This is an excerpt from Please Like Me, BuzzFeed News’ newsletter about how influencers are battling for your attention. You can sign up here.
I was really struck this week by this article from the Wall Street Journal, where writer Julie Jargon connects a rise in cases of teens reporting new physical and verbal tics to TikTok videos they’ve consumed.
According to Jargon’s reporting and previous research, this development involves mostly young women and is heavily influenced by how often they watched TikToks from influencers who said they had Tourette syndrome. The movements are sociogenic, meaning they are developed socially, but have profound and real neurological effects. Patients had physical jerks, such as neck twitches, or were compulsively and involuntarily repeating a word like “beans.”
Doctors who were cited in the article noted that many of the teen girls with these tics were also diagnosed with depression and anxiety. The thesis, it seems, is that the pandemic created a cascade of new challenges and coping mechanisms: The more young people were consuming these videos at home, the more the TikTok algorithm fed them to their feeds, and the more the videos were affecting their own psyches and behaviors.
Because we consume so much social media content, and there is scarce research done on its short- and long-term effects, perhaps I shouldn’t have been as shocked to hear about this report as I was. But I am fiercely sobered by it. It’s easier to neglect the sinister consequences of social media than to stare squarely into its eyes, like this WSJ report did. BREAKING: Turns out the poorly regulated, 24-hour content mill of being Extremely Online is really threatening to our mental health!
But it was also concerning to observe how the public received this story. Since it involved mostly young women and their social media use, I worried that people would mock or dismiss their ailments. Nothing brings dissenters online like reading about how young women are suffering because of the holding power of tech companies exploiting and profiting off their dependencies.
The response was mixed: Many people were as struck as I was by the report, and plenty predictably minimized it to Twitter punchlines and began casting a lot of doubt.

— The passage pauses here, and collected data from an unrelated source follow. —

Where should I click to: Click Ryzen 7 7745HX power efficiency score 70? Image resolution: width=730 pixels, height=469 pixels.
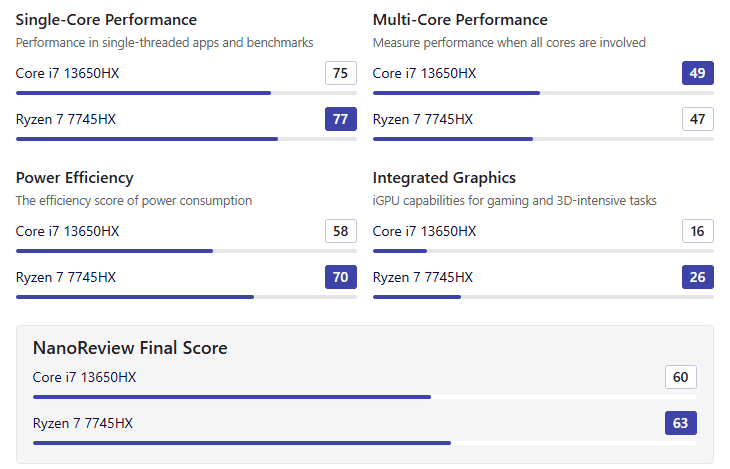(x=340, y=277)
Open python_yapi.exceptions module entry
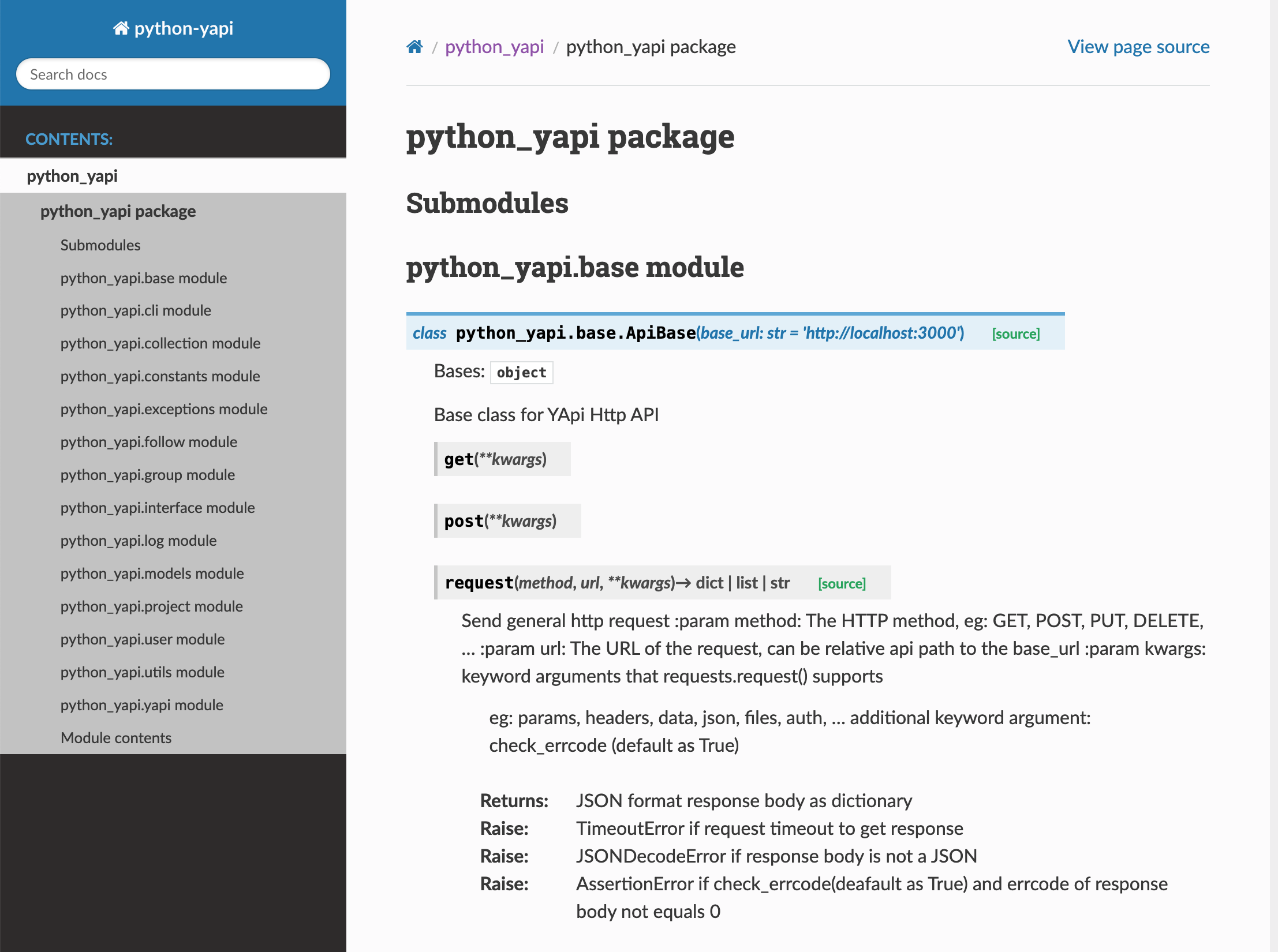 (x=164, y=409)
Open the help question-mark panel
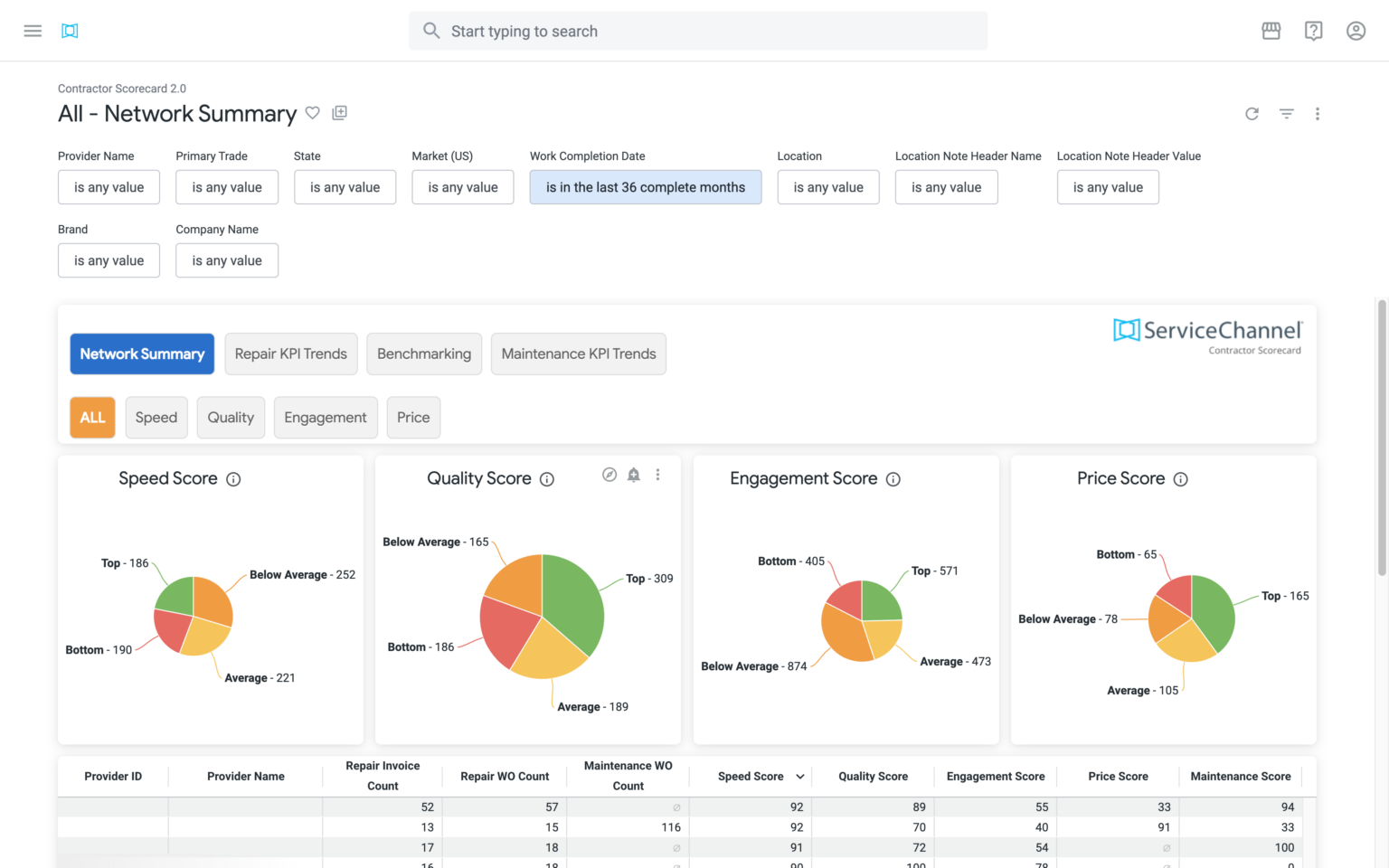The image size is (1389, 868). click(1313, 30)
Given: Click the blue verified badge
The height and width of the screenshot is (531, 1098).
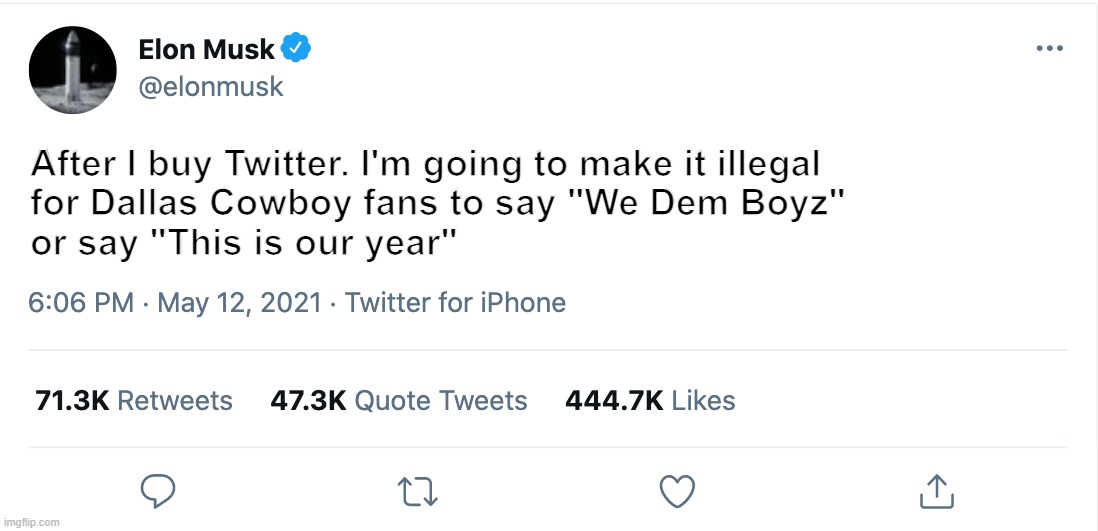Looking at the screenshot, I should point(296,47).
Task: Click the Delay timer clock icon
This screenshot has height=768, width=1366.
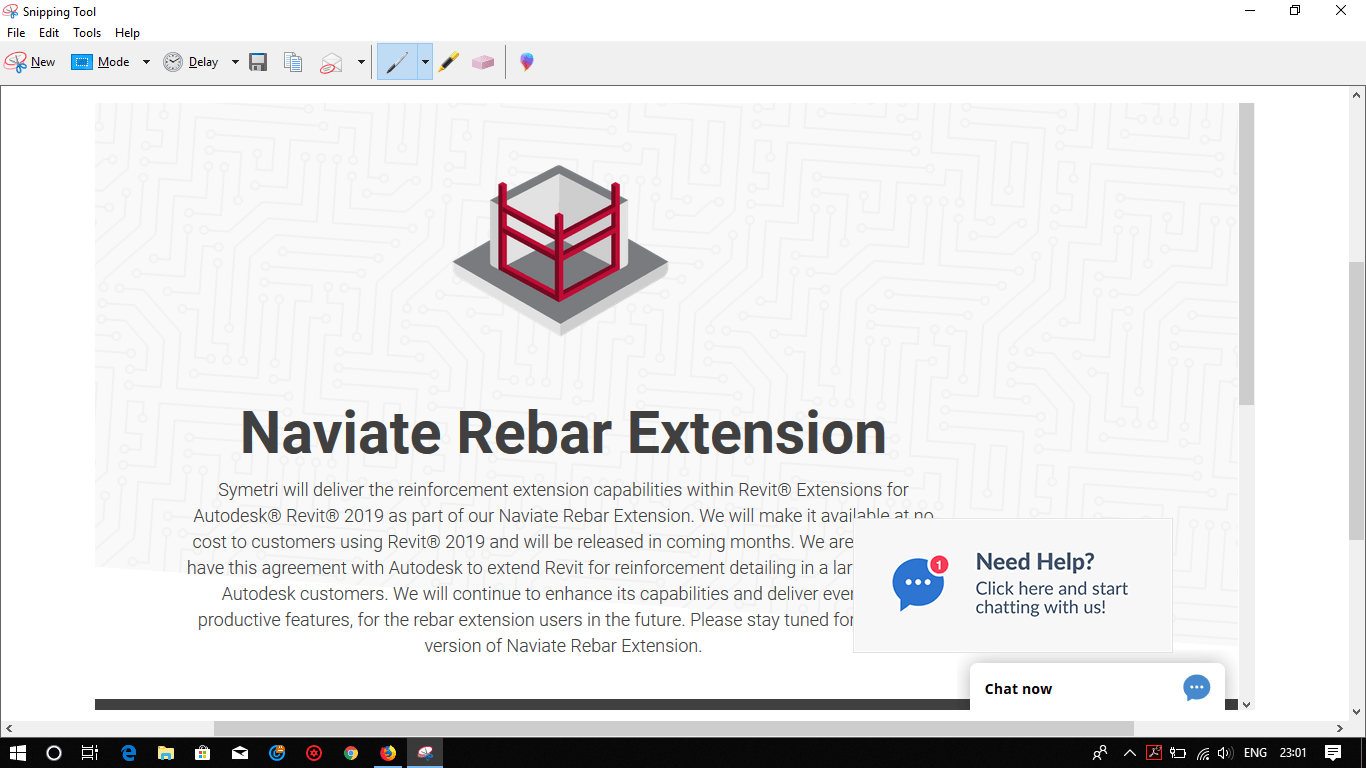Action: tap(172, 61)

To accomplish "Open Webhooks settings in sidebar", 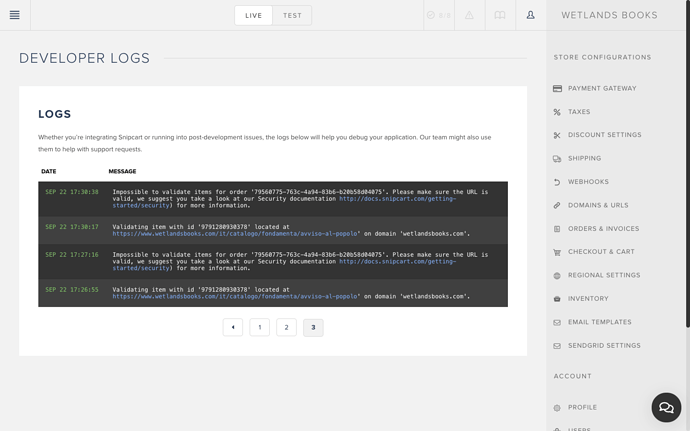I will click(588, 182).
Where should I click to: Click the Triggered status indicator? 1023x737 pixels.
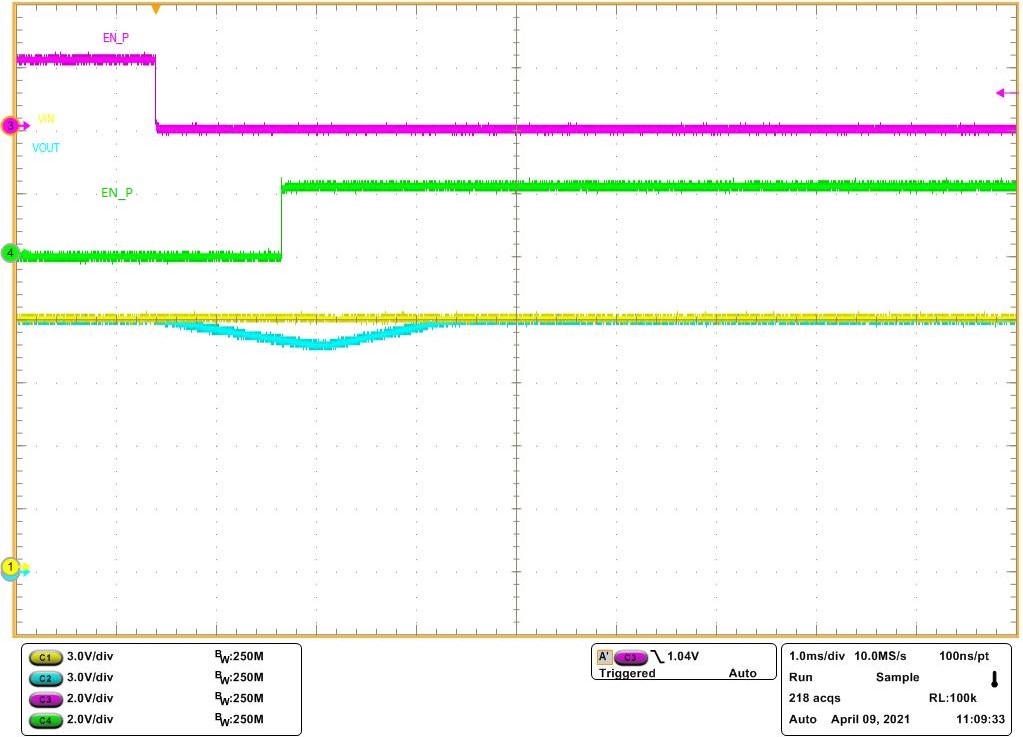(625, 673)
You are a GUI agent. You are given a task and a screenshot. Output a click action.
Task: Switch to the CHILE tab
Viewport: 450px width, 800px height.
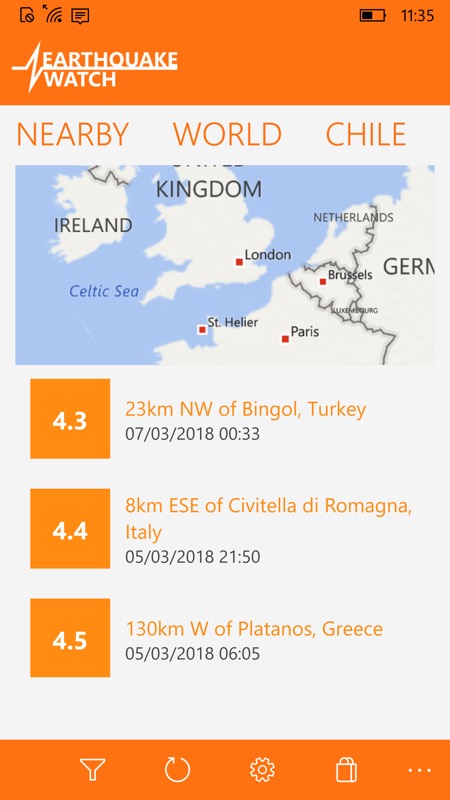366,135
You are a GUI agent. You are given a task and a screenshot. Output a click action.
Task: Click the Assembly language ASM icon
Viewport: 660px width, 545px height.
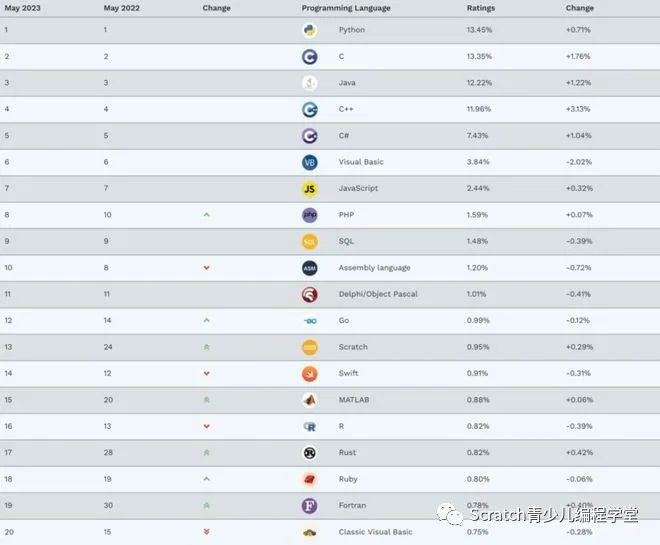310,268
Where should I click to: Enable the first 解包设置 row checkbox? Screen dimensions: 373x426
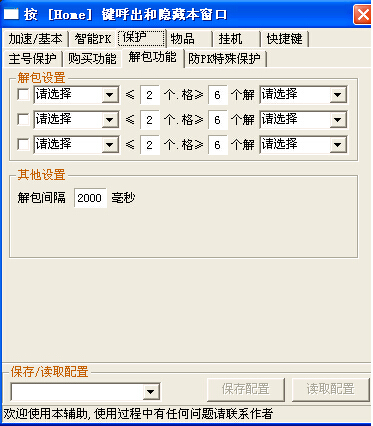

I reached out to Dr. Caroline Olvera, a neurologist and movement disorders fellow at Rush University Medical Center in Chicago cited in the WSJ piece. She’s one of the few medical professionals actively studying this case and other sociogenic changes due to social media.
Olvera gave me a lot more context to her own research and why the new cases are being diagnosed as “functional neurological disorder,” as opposed to classic Tourette syndrome. I won’t be able to parlay all of that in this newsletter (it’s profound, and very dense, and you can read more about that here), but the thing I want to emphasize is just how legitimizing her research is for these TikTok-induced tics. They may be atypical compared to how we’ve conceptualized or diagnosed disorders before, but the behavioral patterns and obstacles they present are very, very real.
“Historically, and currently, I believe that women’s medical complaints are sometimes minimized compared to men,” Olvera told me. “For example, the term ‘mass sociogenic/psychogenic illness’ was previously called ‘mass hysteria,’ referring to the uterus, and thus the underlying assumption may be that this is a phenomenon only affecting women who have gone ‘crazy’ or ‘hysterical.’”
She also pointed out other examples of women’s complaints being minimized, such as how long it’s taken society to offer and normalize pain medication for childbirth.
“With more and more women becoming doctors, I think the perspectives are changing to take women and their complaints more seriously,” said Olvera. “We have certainly come a long way, but there is still a long way to go — as with society in general.”
She believes social media is the catalyst, if not the root, for worsening mental health issues. And it’d be wise if we took these young women, and other people reporting concerning behavioral changes, seriously. Olvera noticed she developed mild tics herself —“a lot of eye blinking” — after spending weeks watching similar TikToks for her field research.
“Social media use has previously been tied to worsening depression, anxiety, and eating disorders in those who may be more susceptible to these disorders,” she said. “In general, tics are very suggestible, so watching them in videos may provoke them to worsen.”
Olvera noted, however, that social media also has “the ability to act as almost a global support group for those with the same illness.” The visibility of Tourette syndrome on TikTok is ultimately great for those who are diagnosed, but she advises undiagnosed users to turn to medical professionals for counsel instead.
I imagine that noticing these kinds of changes in our bodies, and in our daily habits, is a very jarring experience, especially when there aren’t a lot of concrete answers. It’s easy to doubt ourselves or even dismiss stimuli like social media as being a cause. There are already a lot of prejudices against women, especially young women, especially young women of color, who raise their health concerns. Even more so if they don’t neatly fit into traditional conceptualizations of medical conditions. So it’d be wise and responsible if we paid attention now, instead of paying the price of these conditions worsening in the future.
“While my patients have been using Google for quite some time to research their illnesses, it may be that now patients are going to social media to gather information on their medical illness,” said Overa. “As a medical profession, we are at the very beginning of understanding how social media may positively or negatively impact our patients and what type of information patients are obtaining online.”